**What this task involves**.
Lines below starting with the line with "in right sidebar" and going on through the line with "Task: Switch to the Orders tab" must be output exactly; the rest of the records must be left out.

**Records from a collection**.
_ _ _ _ _ _ _
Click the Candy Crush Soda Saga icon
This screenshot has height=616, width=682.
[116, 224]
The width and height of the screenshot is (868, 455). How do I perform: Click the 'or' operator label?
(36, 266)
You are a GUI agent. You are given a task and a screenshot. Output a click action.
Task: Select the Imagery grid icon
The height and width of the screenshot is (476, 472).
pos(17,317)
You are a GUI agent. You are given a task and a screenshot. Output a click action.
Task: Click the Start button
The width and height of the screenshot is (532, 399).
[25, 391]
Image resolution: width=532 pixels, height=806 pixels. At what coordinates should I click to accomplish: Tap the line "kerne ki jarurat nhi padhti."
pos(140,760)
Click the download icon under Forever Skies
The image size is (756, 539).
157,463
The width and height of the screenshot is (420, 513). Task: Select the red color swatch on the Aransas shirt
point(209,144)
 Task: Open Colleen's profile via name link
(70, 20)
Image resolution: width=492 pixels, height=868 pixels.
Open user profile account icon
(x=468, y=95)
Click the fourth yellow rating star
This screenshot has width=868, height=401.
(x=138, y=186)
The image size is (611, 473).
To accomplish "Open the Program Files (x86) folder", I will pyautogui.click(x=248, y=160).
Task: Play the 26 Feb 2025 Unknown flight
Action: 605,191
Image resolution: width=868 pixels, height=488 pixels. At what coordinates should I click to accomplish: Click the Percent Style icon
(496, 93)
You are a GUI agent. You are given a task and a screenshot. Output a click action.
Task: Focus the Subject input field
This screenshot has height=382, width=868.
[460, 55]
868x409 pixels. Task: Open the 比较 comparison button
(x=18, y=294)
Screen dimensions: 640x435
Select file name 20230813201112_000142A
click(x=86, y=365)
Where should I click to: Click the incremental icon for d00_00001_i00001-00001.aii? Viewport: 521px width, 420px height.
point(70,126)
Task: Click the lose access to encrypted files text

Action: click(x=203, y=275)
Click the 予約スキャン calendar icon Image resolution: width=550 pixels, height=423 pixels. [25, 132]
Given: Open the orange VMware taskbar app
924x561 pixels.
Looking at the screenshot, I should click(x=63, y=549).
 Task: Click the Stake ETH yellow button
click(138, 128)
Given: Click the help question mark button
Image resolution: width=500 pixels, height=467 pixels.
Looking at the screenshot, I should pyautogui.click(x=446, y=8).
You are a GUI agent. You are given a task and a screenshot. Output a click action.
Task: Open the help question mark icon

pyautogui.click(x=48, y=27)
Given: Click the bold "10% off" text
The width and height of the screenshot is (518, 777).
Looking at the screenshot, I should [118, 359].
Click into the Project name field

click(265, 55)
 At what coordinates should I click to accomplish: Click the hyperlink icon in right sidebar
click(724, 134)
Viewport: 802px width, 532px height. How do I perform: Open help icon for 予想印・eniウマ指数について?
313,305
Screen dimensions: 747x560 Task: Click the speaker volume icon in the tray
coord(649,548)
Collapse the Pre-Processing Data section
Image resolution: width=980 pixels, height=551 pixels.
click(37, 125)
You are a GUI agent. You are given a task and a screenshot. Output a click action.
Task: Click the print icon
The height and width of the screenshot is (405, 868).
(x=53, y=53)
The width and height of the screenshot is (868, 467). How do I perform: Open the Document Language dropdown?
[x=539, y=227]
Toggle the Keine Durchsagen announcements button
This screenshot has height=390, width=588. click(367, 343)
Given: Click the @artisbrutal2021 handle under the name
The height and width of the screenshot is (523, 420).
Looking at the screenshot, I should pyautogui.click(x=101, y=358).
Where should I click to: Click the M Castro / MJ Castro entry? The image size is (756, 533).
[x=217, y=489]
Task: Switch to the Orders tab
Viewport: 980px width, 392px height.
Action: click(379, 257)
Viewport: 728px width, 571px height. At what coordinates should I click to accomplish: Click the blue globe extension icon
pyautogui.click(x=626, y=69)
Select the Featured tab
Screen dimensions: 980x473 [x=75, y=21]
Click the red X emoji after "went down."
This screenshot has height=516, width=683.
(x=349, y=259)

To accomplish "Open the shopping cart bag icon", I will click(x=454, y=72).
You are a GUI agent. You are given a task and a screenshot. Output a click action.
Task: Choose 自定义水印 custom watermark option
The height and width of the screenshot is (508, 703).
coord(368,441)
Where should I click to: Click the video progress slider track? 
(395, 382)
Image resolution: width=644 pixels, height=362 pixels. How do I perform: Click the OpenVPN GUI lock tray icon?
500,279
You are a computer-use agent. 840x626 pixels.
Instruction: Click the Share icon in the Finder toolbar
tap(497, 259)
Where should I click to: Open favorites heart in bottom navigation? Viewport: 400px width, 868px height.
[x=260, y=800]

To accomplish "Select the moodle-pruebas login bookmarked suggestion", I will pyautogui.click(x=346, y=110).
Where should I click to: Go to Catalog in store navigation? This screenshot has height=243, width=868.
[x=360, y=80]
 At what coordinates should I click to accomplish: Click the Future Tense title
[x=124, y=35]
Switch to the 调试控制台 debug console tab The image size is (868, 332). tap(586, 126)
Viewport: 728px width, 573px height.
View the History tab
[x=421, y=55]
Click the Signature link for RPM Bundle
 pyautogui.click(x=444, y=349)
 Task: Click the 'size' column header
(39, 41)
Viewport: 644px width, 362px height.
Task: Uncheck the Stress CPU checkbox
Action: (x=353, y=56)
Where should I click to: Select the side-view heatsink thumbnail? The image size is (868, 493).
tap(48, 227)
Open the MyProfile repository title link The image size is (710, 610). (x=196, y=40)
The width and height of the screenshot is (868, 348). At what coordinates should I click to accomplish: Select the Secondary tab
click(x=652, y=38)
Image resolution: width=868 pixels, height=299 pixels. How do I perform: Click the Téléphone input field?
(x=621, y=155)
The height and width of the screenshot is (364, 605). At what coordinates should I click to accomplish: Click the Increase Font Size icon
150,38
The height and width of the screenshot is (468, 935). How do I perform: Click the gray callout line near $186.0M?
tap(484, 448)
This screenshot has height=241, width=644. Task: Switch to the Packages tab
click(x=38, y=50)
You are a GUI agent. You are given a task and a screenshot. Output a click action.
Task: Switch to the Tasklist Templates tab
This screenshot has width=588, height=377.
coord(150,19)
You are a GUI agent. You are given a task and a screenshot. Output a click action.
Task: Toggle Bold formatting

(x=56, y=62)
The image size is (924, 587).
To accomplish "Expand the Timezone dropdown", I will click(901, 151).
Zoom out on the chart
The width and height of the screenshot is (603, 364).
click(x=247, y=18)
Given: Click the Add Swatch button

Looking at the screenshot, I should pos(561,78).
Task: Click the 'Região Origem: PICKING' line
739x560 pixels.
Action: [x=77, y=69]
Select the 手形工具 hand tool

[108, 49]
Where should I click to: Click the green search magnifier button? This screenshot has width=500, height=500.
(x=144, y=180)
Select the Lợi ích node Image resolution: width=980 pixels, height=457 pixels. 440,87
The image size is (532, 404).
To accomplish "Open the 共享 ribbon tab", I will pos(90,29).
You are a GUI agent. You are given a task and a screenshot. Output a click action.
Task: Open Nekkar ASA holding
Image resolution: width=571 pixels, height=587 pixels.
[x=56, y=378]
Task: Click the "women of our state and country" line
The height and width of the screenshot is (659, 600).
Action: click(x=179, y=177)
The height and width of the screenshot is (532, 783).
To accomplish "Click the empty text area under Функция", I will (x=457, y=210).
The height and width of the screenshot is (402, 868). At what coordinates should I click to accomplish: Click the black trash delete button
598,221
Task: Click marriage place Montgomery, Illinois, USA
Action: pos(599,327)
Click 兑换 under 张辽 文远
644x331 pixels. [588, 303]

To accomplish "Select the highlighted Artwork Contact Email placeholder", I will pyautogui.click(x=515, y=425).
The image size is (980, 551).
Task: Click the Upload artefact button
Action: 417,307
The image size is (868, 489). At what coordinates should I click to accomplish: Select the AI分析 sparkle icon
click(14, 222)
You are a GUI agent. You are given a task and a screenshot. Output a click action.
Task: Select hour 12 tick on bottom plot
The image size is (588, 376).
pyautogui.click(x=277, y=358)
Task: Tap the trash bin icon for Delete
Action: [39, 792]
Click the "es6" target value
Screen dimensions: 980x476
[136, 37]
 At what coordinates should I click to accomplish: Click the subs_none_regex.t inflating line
_ _ _ _ _ _ _
**Your solution**.
 At what coordinates should I click to accomplish: Click the hyperlink icon in right sidebar
click(724, 134)
Viewport: 802px width, 532px height. How do I perform: Open help icon for 予想印・eniウマ指数について?
313,305
Screen dimensions: 747x560 Task: Click the speaker volume icon in the tray
coord(649,548)
Collapse the Pre-Processing Data section
Image resolution: width=980 pixels, height=551 pixels.
click(37, 125)
You are a GUI agent. You are given a task and a screenshot. Output a click action.
Task: Click the print icon
The height and width of the screenshot is (405, 868).
(x=53, y=53)
The width and height of the screenshot is (868, 467). How do I perform: Open the Document Language dropdown?
[x=539, y=227]
Toggle the Keine Durchsagen announcements button
This screenshot has height=390, width=588. click(367, 343)
Given: Click the @artisbrutal2021 handle under the name
The height and width of the screenshot is (523, 420).
Looking at the screenshot, I should pyautogui.click(x=101, y=358).
Where should I click to: Click the M Castro / MJ Castro entry? The image size is (756, 533).
[x=217, y=489]
Task: Switch to the Orders tab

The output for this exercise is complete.